North Korea issued a New Year's message yesterday warning its impoverished people of an American invasion and asking US to change its hostile policy.
The communist state traditionally marks New Year's Day by issuing a set of policy directives in the form of a joint editorial by the country's three major newspapers representing its communist party, military and youth militia force.
This year's editorial, published on the front pages of all North Korean newspapers, urged South and North Koreans to struggle together to prevent the United States from starting a war on the peninsula.
It also called for a boost in the impoverished country's agricultural production, loyalty for leader Kim Jong Il, and more firepower for the military, the backbone of Kim's totalitarian rule.
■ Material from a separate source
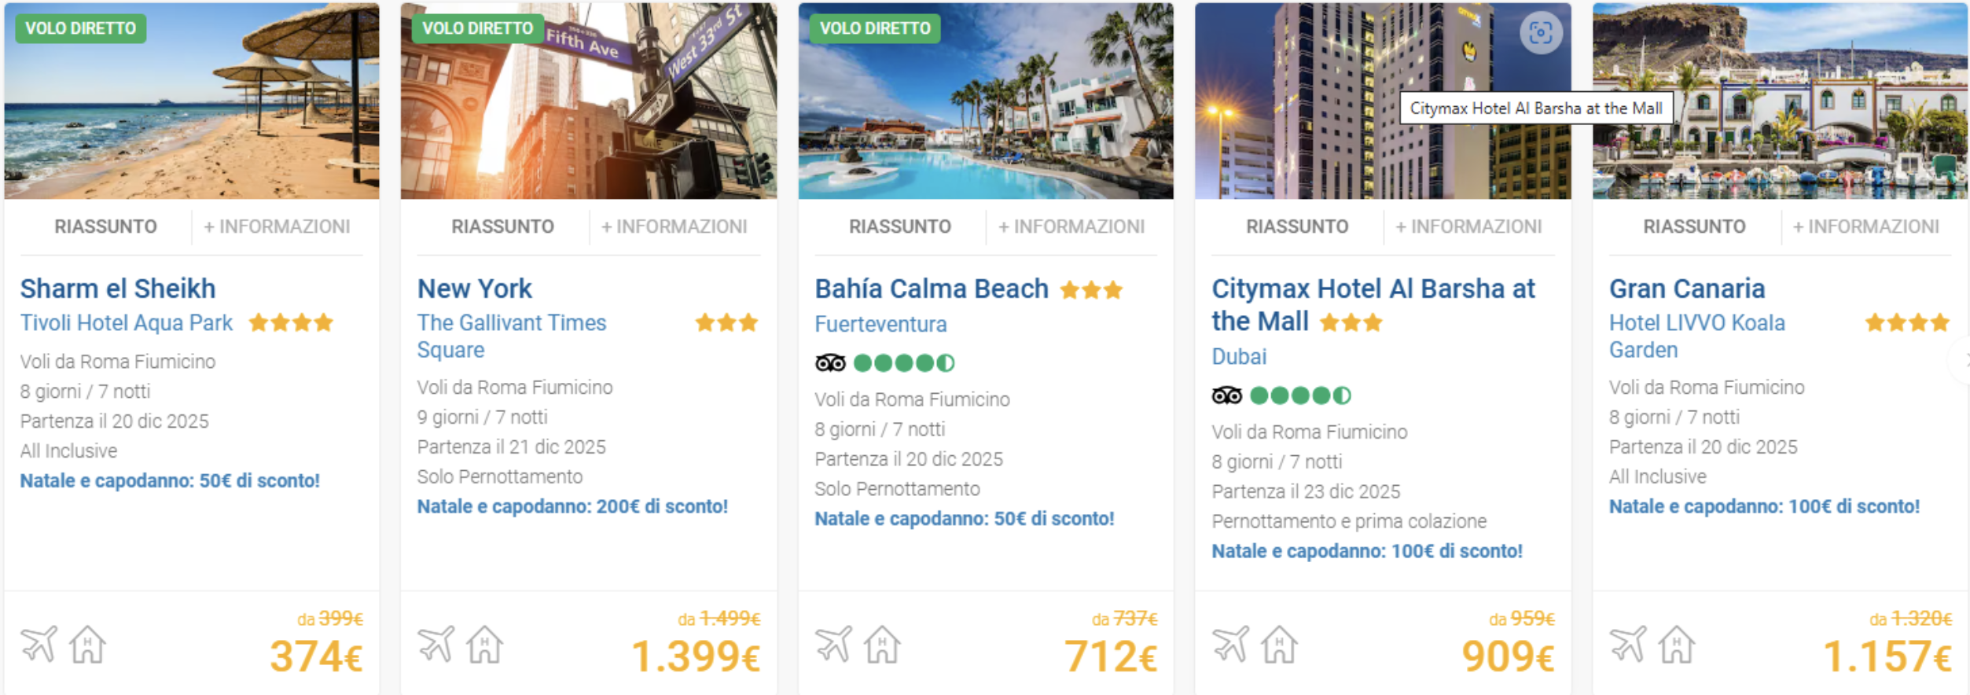
Task: Expand + INFORMAZIONI on Gran Canaria card
Action: [x=1865, y=226]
"The US should give up its attempt to stifle the DPRK by force of arms and make a switchover in its hostile policy toward it."
A 'switchover' in US policy is a key demand North Korea wants fulfilled before rejoining six-nation talks aimed at ending its nuclear weapons programmes.
The United States, the two Koreas, China, Japan and Russia have held three rounds of talks since last year to find a way of ending North Korea's nuclear ambitions. But no breakthroughs were reported.
A fourth round scheduled for September never took place because the North refused to attend, accusing Washington of plotting to invade it.
Washington wants an immediate end to all the North's nuclear activities. North Korea insists that it needed a nuclear "deterrent" to guard against US invasion, and says it will abandon it only if the United States provides economic compensation and security guarantees.
In its New Year editorial, Pyongyang called agriculture 'the main front of socialist economic construction this year.'
Kim Jong Il grapples with a grim task of reviving his country's centrally planned economy and resolving an international standoff over its nuclear weapons programmes.